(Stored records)
◇ ◇ ◇ ◇ ◇ ◇ ◇

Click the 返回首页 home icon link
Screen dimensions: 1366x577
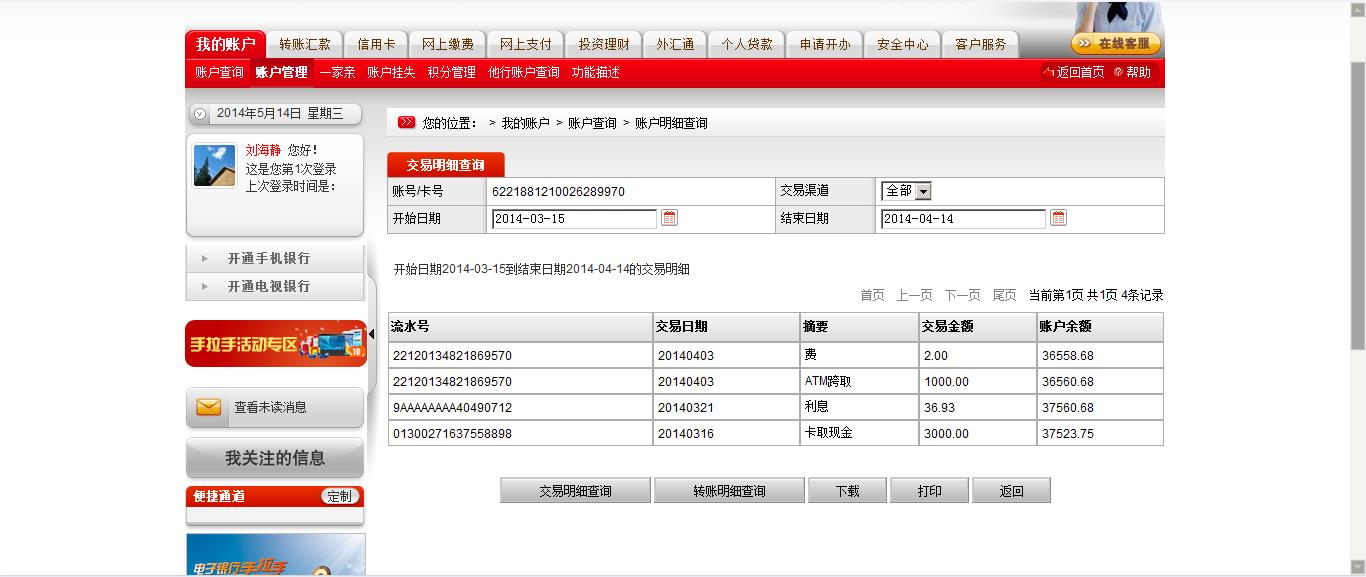coord(1074,72)
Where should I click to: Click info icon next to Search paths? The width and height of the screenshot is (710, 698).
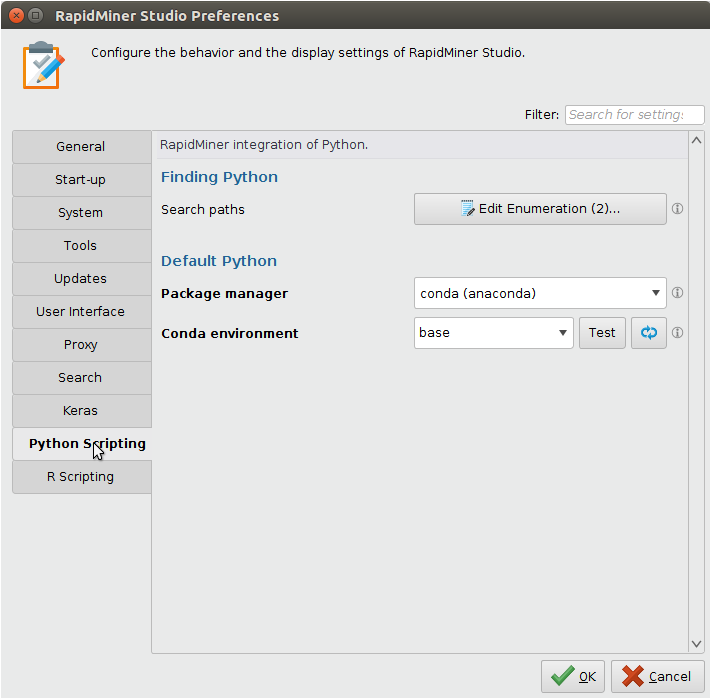(x=677, y=210)
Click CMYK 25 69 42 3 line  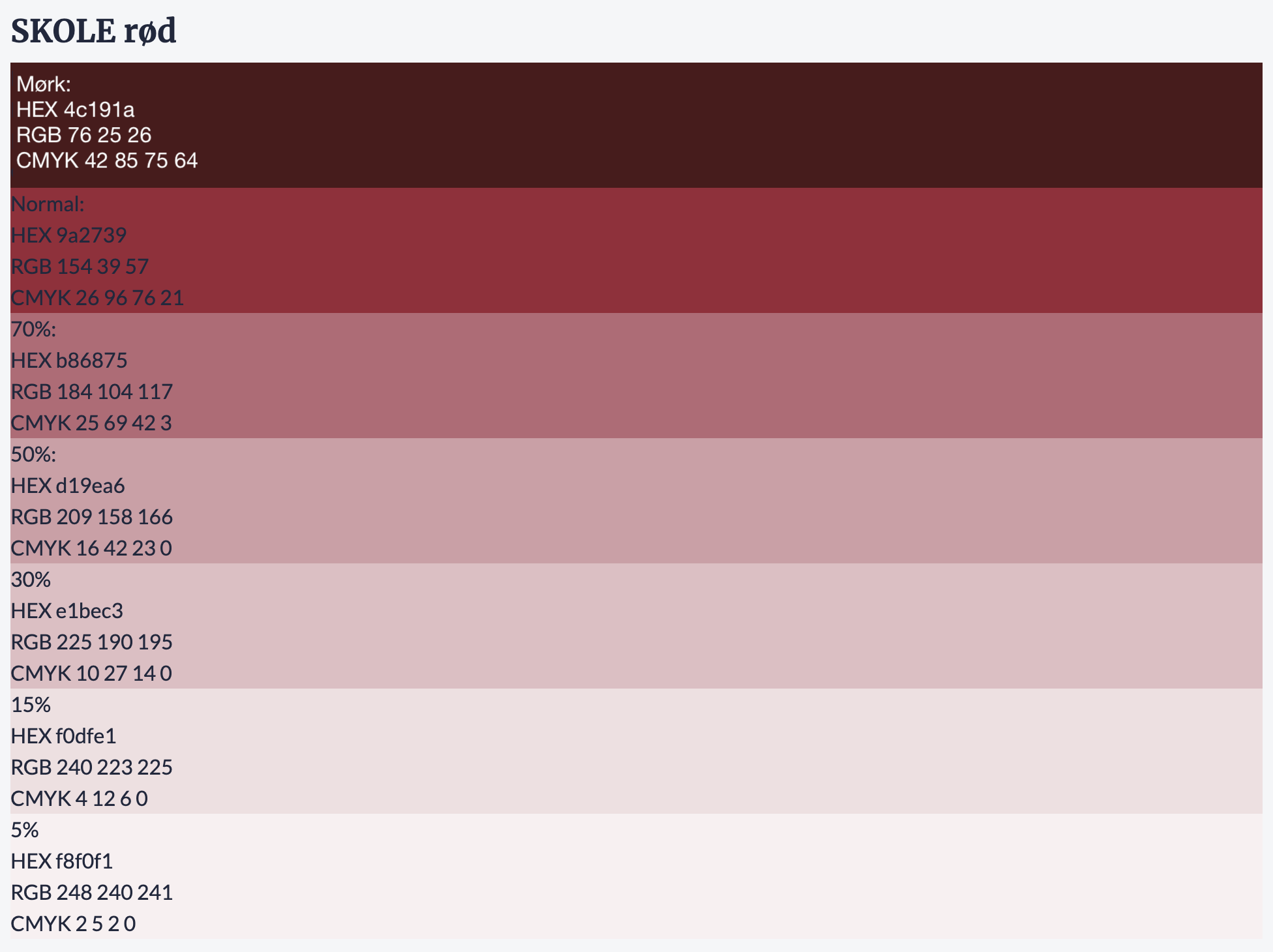[91, 423]
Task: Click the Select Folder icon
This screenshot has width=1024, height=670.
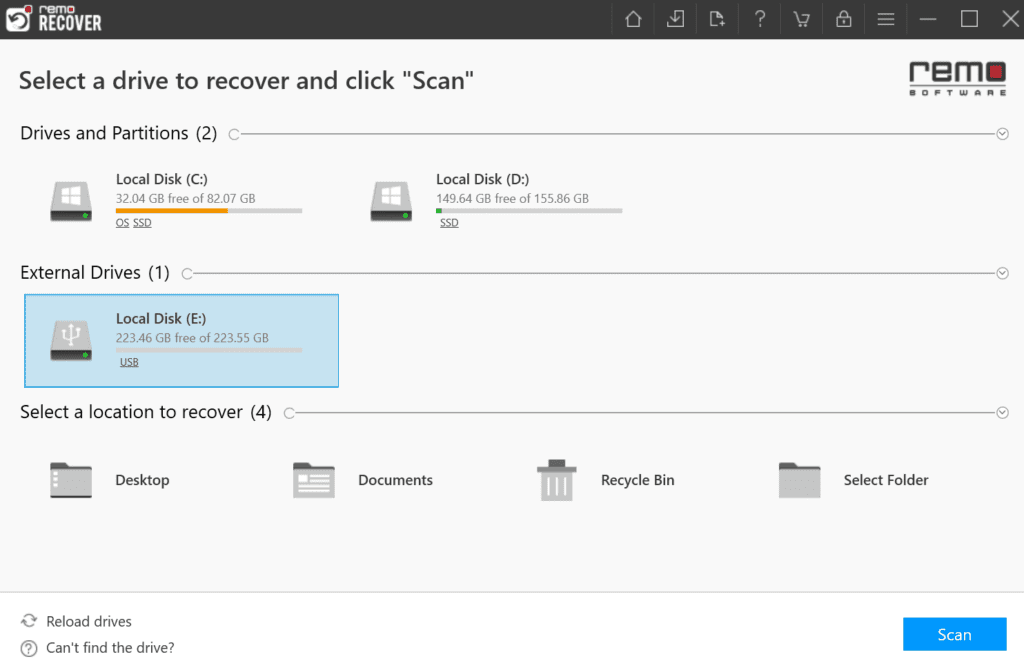Action: 799,480
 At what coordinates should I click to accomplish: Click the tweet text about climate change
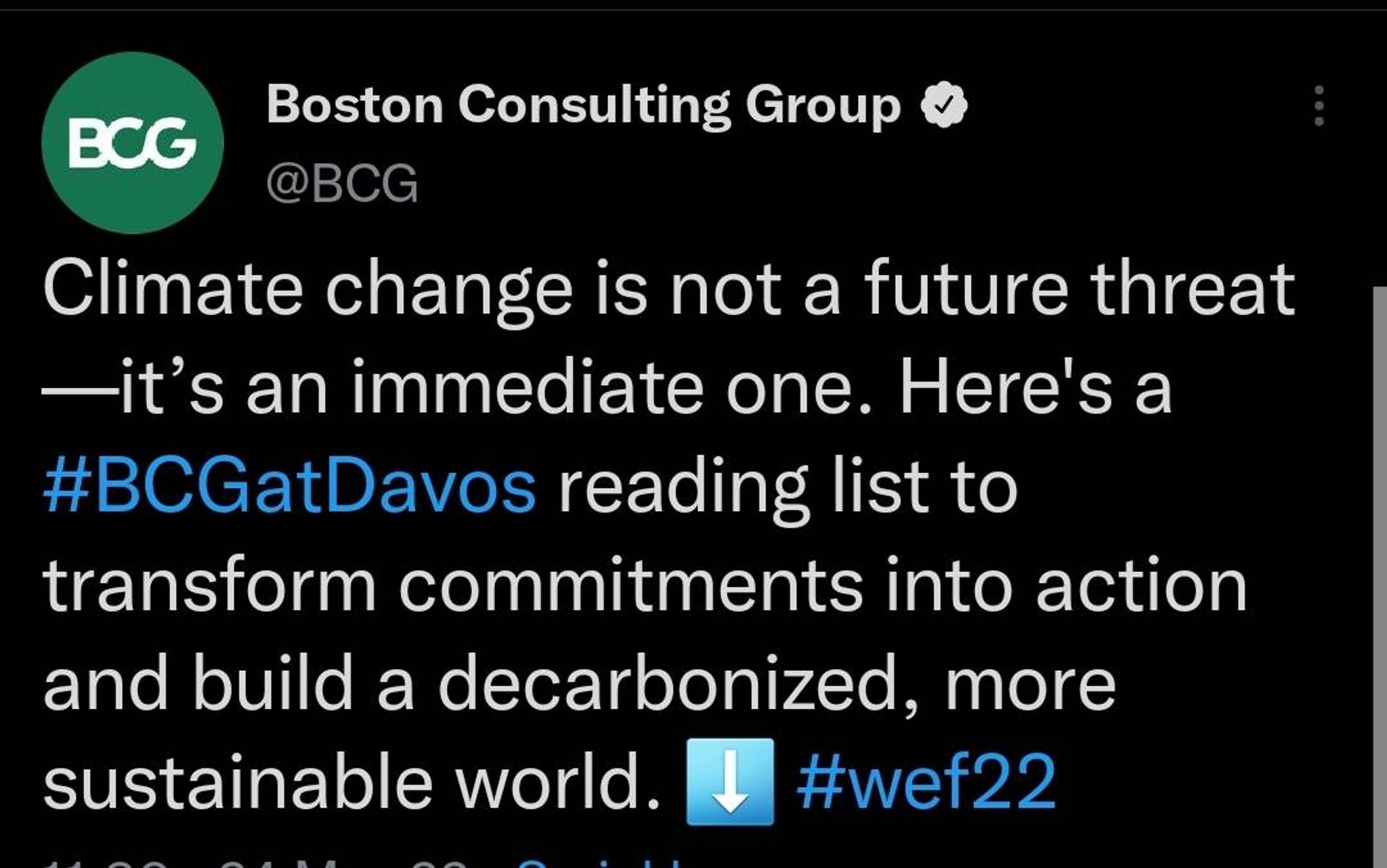coord(669,536)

◇ ◇ ◇ ◇ ◇ ◇ ◇

Each line from the one with "Task: Click the Select Folder icon" through the final line of the records must be copied exactly, with no pictures and no additional lines.

Task: Click the Select Folder icon
This screenshot has width=1024, height=670.
Action: 799,480
 At what coordinates should I click to accomplish: Click the tweet text about climate change
coord(669,536)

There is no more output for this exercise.